このうち「射英雄伝」「神侠侶」「倚天屠龍記」の三作は分量もほぼ近く、俗に「射三部作」と呼ばれる連作で、登場人物も共通しています。

「飛狐外伝」は「雪山飛狐」の後で書かれていますが、「飛狐外伝」の主人公の少年時代を描く前伝という位置づけです。またこの二作と「碧血剣」「鹿鼎記」には闖王・李自成が関わり、「鹿鼎記」には「碧血剣」に登場する人物も登場します。

また康煕帝時代を舞台とした「鹿鼎記」に登場する反清の秘密結社「天地会」は、乾隆帝時代を舞台とした「書剣恩仇録」に登場する「紅花会」に通じています。この二作は、金庸の最初の作品と最後の作品にあたりますが、主人公のキャラクターや人生観が全く正反対で読み比べると興味深いと思います。

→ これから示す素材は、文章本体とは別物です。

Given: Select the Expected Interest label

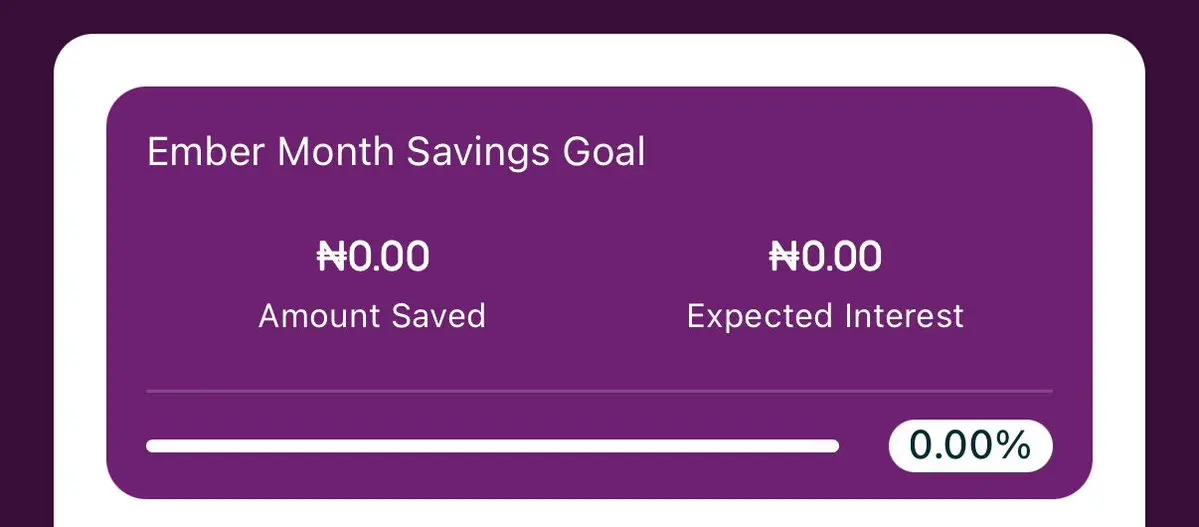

金庸は「越女剣」発表後すぐの1970年3月から1980年まで、年齢にして46歳から56歳という次の10年をかけて第一の修訂の作業を行いました。その後、第二の修訂の作業に入り、80歳を迎えた2004年に終了したとのことです。

金庸という作家は、恐らくは非常に頭のいい人なのではないか、そうでないと、こうはいかないだろう。と思えるのです。